Re: [PATCH v2 2/2] kgdb: Fix kgdb_roundup_cpus() for arches who used smp_call_function()

From: Daniel Thompson
Date: Wed Oct 31 2018 - 13:01:44 EST


On Wed, Oct 31, 2018 at 02:49:26PM +0100, Peter Zijlstra wrote:
> On Tue, Oct 30, 2018 at 03:18:43PM -0700, Douglas Anderson wrote:
> > Looking closely at it, it seems like a really bad idea to be calling
> > local_irq_enable() in kgdb_roundup_cpus(). If nothing else that seems
> > like it could violate spinlock semantics and cause a deadlock.
> >
> > Instead, let's use a private csd alongside
> > smp_call_function_single_async() to round up the other CPUs. Using
> > smp_call_function_single_async() doesn't require interrupts to be
> > enabled so we can remove the offending bit of code.
>
> You might want to mention that the only reason this isn't a deadlock
> itself is because there is a timeout on waiting for the slaves to
> check-in.

dbg_master_lock must be owned to call kgdb_roundup_cpus() so
the calls to smp_call_function_single_async() should never deadlock the
calling CPU unless there has been a previous failure to round up (e.g.
cores that cannot react to the round up signal).

When there is a failure to round up when we resume, there is a window (before
whatever locks that prevented the IPI being serviced are released) during which
the system will deadlock if the debugger is re entered.

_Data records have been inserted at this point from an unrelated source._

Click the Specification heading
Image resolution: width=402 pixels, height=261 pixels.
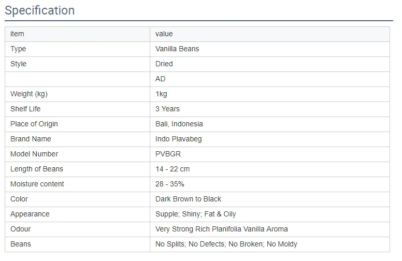point(40,10)
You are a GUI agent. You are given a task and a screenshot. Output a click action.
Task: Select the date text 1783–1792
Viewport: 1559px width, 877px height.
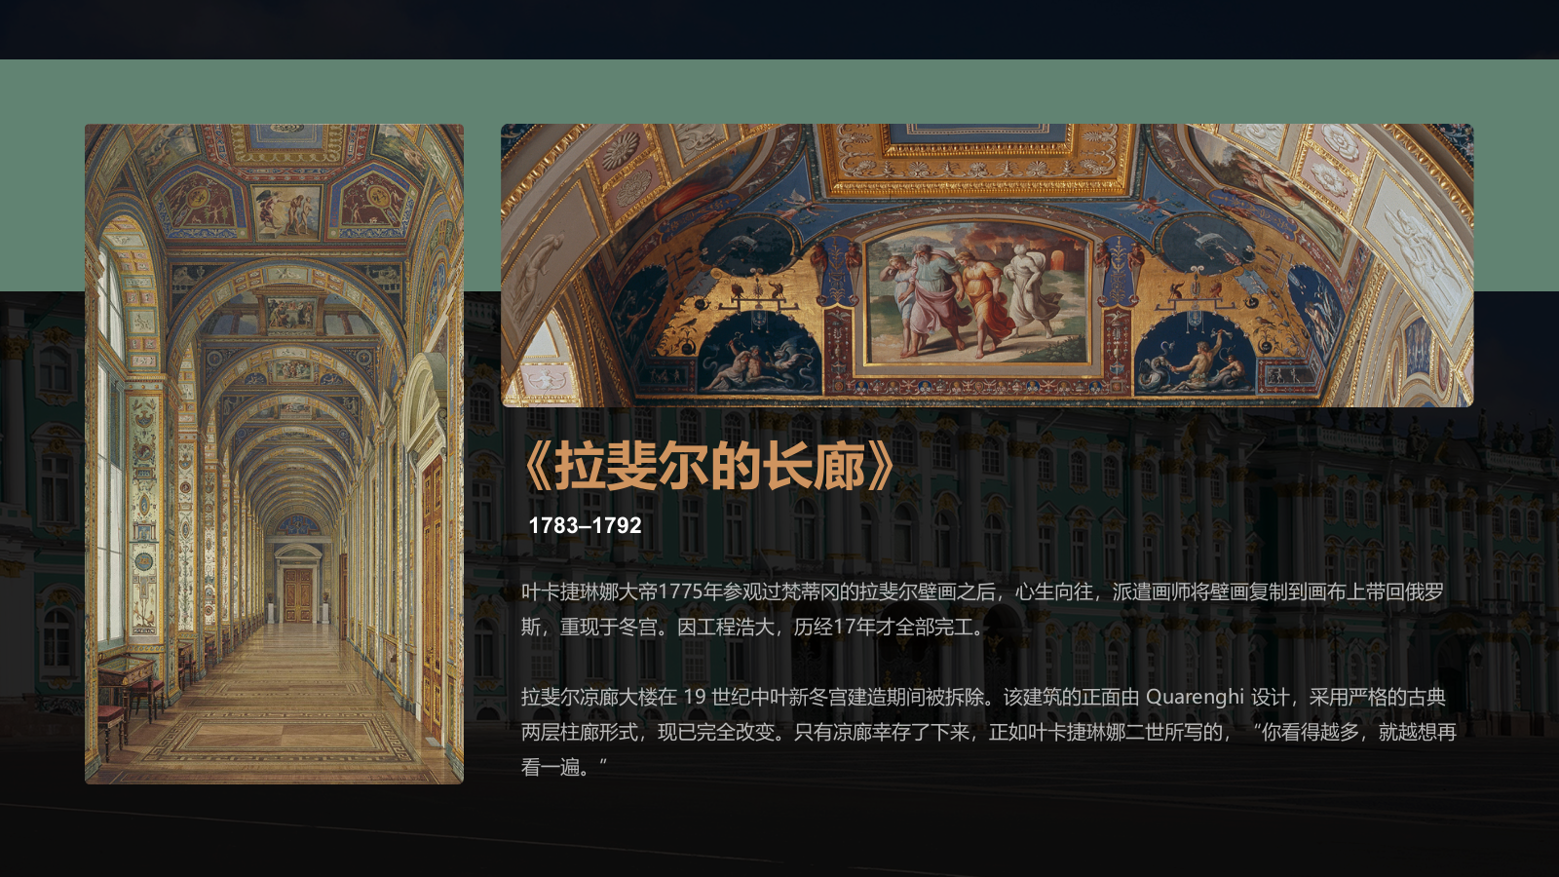click(x=583, y=524)
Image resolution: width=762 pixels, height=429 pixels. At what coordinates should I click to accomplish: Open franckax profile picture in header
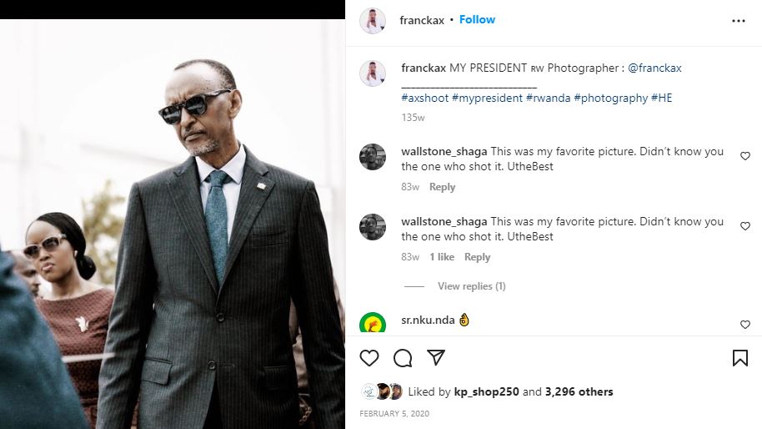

I don't think there is any point trying to round up a CPU that did not
previously respond... it should still have an IPI pending. The deadlock
can be eliminated by getting the round up code to avoid CPUs whose csd->flags
are non-zero either by checking the flag in the kgdb code or adding something
like smp_trycall_function_single_async().


Daniel.